Required actions:
- 1) Set down the passage of the compactness thread starting at "Let $$\Sigma$$ a" and ending at "finite $$\Delta \subset\Sigma$$, $$\Delta \models \phi$$.".
- 2) Answer these questions from the compactness thread:
(a) In which book does the result appear?
(b) What does Doets call the result?
(c) Which property does the reply call syntactic and unneeded in this purely semantic question?
- 3) Decide whether each statement agrees with the compactness thread. Answer yes or no, and quote the words from the thread that settle it.
(a) The reply says the asker's statement about the negated sentence following from every subset is wrong.
(b) The reply chooses the phrase "consistent with" over "compatible with".
(c) The reply calls one of its points the crux of the problem.

Document passage:
+---+
# If $\Sigma \models \phi$, then for some finite $\Delta \subset\Sigma$, $\Delta \models \phi$.

This is an easy consequence (Doets calls it Compactness Theorem (version 2)) in Kees Doets' Basic Model theory:

Let $$\Sigma$$ a set of sentences and $$\phi$$ a sentence.

If $$\Sigma \models \phi$$, then for some finite $$\Delta \subset\Sigma$$, $$\Delta \models \phi$$.

"If $$\phi$$ does not logically follow from some $$\Delta \subset \Sigma$$, then the set $$\Sigma \cup \{\neg \phi\}$$ is finitely satisfiable and therefore, by compactness, satisfiable."

How do we know that $$\Sigma \cup \{\neg \phi\}$$ is finitely satisfiable?

From the fact that $$\phi$$ does not logically follow from some $$\Delta$$, we know that $$\neg \phi$$ follows from every $$\Delta \subset \Sigma$$. But how does this imply that there's a model for every finite subset of the set of sentences?

First, a quick comment. Your statement "From the fact that $$\varphi$$ does not logically follow from some $$\Delta$$, we know that $$\neg\varphi$$ follows from every $$\Delta\subseteq \Sigma$$." is incorrect: when $$A$$ is a set of sentences, "$$A\not\models b$$" is different from "$$A\models\neg b$$." We could have $$b$$ be independent of $$A$$ - that is, $$A\not\models b$$ and $$A\not\models\neg b$$.

What is true is that since $$\varphi$$ isn't entailed by any finite $$\Delta\subseteq\Sigma$$, $$\neg\varphi$$ must be compatible with every finite $$\Delta\subseteq\Sigma$$ in the sense that, for every $$\Delta\subseteq\Sigma$$, the set $$\Delta\cup\{\neg\varphi\}$$ will be satisfiable. (It's arguably more natural to say "consistent with" instead of "compatible with," but consistency is a syntactic property which isn't needed in this purely semantic question, so I want to avoid using language which might bring in confusion.)

This is in fact the crux of the problem!

Saying "$$\Sigma\cup\{\neg\varphi\}$$ is finitely satisfiable" just means "$$\Delta\cup\{\neg\varphi\}$$ is satisfiable for every finite $$\Delta\subseteq\Sigma$$." But "$$\Delta\cup\{\neg\varphi\}$$ is satisfiable" just means "there is some model of $$\Delta\cup\{\neg\varphi\}$$," which is to say $$\Delta\not\models\varphi$$ ("$$\Delta\models\varphi$$" means exactly "every model of $$\Delta$$ satisfies $$\varphi$$," which can't be true if there is some model of $$\Delta\cup\{\neg\varphi\}$$).

All that is to say that the statement "$$\Sigma\cup\{\neg\varphi\}$$ is finitely satisfiable" is equivalent to "For every finite $$\Delta\subseteq\Sigma$$, we have $$\Delta\not\models\varphi$$." But this latter statement is precisely our hypothesis "$$\varphi$$ does not logically follow from some [finite] $$\Delta\subseteq\Sigma$$!"
+---+
Material provided:
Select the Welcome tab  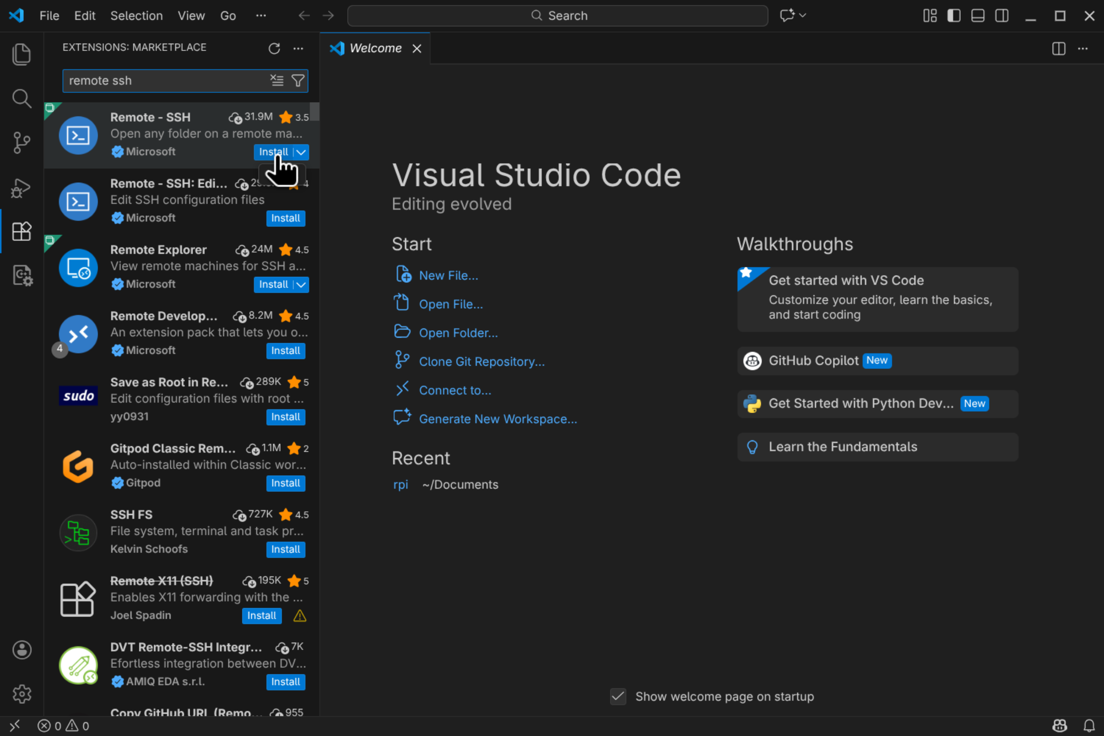[375, 48]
+---+
Solutions per task:
- 1)
Let $$\Sigma$$ a set of sentences and $$\phi$$ a sentence.

If $$\Sigma \models \phi$$, then for some finite $$\Delta \subset\Sigma$$, $$\Delta \models \phi$$.

- 2)
(a) Kees Doets' Basic Model theory.
(b) Compactness Theorem (version 2).
(c) Consistency.

- 3)
(a) Yes: "is incorrect"
(b) No: "consistency is a syntactic property which isn't needed in this purely semantic question, so I want to avoid using language which might bring in confusion"
(c) Yes: "This is in fact the crux of the problem!"